Tonight is the first session of my week-long Orientation at DU, which will run Monday through Friday, roughly 5-9 each day. It’s a remarkably full docket (little legal jargon for ya there). Tonight alone we are scheduled for a box dinner; tours; a welcome from the Chancellor, the Dean, and the President of the Student Bar Association; an Introduction to Law School; an Introduction to Student Affairs; an Alumni Council presentation; a talk on something called “Denver Partnership with Community Day;” a talk on the student health center; something on “Colorado Lawyers Helping Lawyers;” a presentation on Lexis Nexis (a legal research tool); and an introduction to the various administrative departments -- all in three-and-a-half hours. The other four evenings are similarly packed. I only hope things aren’t too rushed to be especially helpful.

So, on this my final day of anticipation, what am I feeling? Hard to say, really. It’s not actually the first day of classes, which I’m sure will bring a whole new set of worries, but it is the day I’ll meet the people I’ll be spending a significant portion of my life with for at least the next year-and-a-half. (First-year law students, or 1Ls, are assigned to a “student unit,” and all the students in each unit take all the same classes together for the first year.
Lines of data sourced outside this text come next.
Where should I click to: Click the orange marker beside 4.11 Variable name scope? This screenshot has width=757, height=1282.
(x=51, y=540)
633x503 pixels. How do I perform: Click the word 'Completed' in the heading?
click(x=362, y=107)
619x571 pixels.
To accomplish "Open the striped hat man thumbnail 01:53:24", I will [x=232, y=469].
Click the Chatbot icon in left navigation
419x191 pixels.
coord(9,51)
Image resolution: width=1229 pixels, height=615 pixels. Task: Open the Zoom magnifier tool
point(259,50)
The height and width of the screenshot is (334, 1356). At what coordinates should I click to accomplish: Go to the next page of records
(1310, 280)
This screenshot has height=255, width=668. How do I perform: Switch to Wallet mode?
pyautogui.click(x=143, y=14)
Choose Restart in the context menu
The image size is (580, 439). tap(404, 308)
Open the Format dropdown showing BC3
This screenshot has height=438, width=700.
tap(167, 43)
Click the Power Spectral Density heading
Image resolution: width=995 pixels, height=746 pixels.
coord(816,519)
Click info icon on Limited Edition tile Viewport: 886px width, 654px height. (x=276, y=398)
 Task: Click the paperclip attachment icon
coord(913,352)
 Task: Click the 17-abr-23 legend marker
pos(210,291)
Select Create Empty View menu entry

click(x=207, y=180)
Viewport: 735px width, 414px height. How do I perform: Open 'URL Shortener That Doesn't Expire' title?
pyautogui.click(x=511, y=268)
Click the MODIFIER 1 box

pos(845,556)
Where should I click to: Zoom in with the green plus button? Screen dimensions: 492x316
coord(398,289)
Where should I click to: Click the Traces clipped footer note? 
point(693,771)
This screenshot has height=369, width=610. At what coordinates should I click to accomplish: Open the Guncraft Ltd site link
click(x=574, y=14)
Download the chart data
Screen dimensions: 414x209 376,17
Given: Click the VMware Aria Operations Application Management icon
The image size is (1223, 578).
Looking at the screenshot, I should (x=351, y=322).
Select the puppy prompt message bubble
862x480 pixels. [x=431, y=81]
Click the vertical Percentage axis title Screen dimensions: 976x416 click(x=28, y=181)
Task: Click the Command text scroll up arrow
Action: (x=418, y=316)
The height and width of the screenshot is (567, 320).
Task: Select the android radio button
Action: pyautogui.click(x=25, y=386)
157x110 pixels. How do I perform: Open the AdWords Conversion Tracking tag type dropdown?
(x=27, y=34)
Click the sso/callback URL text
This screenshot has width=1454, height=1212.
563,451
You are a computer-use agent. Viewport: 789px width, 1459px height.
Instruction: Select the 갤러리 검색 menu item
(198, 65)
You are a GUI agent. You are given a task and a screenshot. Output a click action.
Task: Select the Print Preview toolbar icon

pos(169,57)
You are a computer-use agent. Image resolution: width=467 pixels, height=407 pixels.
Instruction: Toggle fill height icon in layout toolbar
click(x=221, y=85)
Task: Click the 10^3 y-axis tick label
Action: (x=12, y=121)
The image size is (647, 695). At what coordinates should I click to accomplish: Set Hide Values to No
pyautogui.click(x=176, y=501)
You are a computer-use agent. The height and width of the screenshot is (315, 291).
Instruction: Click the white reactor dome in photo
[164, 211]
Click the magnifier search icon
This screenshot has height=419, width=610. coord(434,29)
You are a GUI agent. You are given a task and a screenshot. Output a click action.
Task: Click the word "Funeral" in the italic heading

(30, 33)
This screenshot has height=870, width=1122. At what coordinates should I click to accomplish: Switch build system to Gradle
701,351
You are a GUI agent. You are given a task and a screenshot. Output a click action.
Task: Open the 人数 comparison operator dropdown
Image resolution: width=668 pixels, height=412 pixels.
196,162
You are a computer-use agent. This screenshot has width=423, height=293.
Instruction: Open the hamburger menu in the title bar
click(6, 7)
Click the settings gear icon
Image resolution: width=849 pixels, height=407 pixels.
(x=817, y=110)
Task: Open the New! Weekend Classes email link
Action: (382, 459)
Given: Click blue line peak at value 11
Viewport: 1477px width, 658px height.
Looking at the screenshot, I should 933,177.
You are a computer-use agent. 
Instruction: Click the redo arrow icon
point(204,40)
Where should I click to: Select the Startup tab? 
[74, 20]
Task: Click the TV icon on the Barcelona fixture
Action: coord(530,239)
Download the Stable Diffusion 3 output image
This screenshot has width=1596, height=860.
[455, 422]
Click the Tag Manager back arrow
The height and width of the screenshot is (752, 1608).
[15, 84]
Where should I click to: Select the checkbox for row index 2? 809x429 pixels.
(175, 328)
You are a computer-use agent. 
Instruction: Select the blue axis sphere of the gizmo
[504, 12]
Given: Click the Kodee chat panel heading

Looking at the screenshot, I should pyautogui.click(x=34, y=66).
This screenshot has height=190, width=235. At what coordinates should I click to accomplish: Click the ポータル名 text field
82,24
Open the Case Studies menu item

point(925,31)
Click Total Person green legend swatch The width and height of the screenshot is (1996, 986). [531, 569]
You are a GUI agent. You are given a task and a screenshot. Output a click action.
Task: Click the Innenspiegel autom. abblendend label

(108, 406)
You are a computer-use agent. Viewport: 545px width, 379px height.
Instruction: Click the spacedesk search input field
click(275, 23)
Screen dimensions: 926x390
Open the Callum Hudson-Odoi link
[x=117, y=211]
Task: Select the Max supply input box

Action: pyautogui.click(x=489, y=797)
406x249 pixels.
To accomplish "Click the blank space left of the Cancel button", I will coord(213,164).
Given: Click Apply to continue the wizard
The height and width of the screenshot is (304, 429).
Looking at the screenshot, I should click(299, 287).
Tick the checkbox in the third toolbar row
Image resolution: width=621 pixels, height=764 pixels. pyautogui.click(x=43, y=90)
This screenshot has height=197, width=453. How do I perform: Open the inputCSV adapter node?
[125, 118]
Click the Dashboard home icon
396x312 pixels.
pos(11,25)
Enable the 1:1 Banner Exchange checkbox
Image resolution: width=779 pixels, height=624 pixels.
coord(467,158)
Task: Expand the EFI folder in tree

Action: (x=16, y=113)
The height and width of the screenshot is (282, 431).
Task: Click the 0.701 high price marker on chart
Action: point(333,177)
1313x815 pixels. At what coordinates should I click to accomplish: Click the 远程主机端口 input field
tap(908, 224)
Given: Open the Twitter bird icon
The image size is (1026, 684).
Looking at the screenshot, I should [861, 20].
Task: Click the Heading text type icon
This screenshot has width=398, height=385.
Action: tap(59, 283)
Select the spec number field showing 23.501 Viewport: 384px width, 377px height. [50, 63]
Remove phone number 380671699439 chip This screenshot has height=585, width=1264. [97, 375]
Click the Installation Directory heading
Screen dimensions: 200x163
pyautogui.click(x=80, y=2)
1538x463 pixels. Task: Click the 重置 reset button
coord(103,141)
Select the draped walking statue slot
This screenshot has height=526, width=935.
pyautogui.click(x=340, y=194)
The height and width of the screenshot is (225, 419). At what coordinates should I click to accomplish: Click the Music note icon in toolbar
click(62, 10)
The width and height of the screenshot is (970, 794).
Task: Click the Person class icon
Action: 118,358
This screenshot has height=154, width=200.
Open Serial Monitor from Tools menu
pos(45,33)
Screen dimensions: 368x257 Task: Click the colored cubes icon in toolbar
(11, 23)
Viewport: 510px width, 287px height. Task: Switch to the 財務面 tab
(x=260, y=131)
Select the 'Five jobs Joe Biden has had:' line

And the first “year” for part-time evening students such as myself takes a bit longer than a real-world year.) So today, at least, I’m less concerned about my academic abilities and more about my social skills: Will there be “mingling” preceding the box dinner? Will the other students already have met each other at one of the pre-first-year get-togethers, all of which I have been unable to attend? And what the hell do first-year law students at DU wear, anyway? And is it different for something like this from what you would wear to class? (Some of you might be surprised to see me worry so much about clothing, but it’s a natural outcome of the combination of [a] knowing the undeniable impact of first impressions, and [b] being fully aware of my own lack of competence both in meeting new people and in dressing myself -- for which I like to blame my color-blindness, but let’s face it: that has nothing to do with whether to wear a button-up and slacks or a T-shirt and shorts, now does it?) But then all of this is balanced with the sneaking suspicion that it’s all ridiculous and baseless, and most of the other 80 students won’t know each other either, or know what to wear for that matter. And I remind myself that this is the evening program, which means my fellow students will all be actual grown-ups, not 23-year-olds who have been out drinking together all last week, but who have jobs and families and more important things to worry about than why Chris Curtis turned up in flip-flops and his shorts and T-shirt don’t even match. So to sum up: I’ve got some butterflies, but I know they’re ridiculous, and I doubt they’ll last the day.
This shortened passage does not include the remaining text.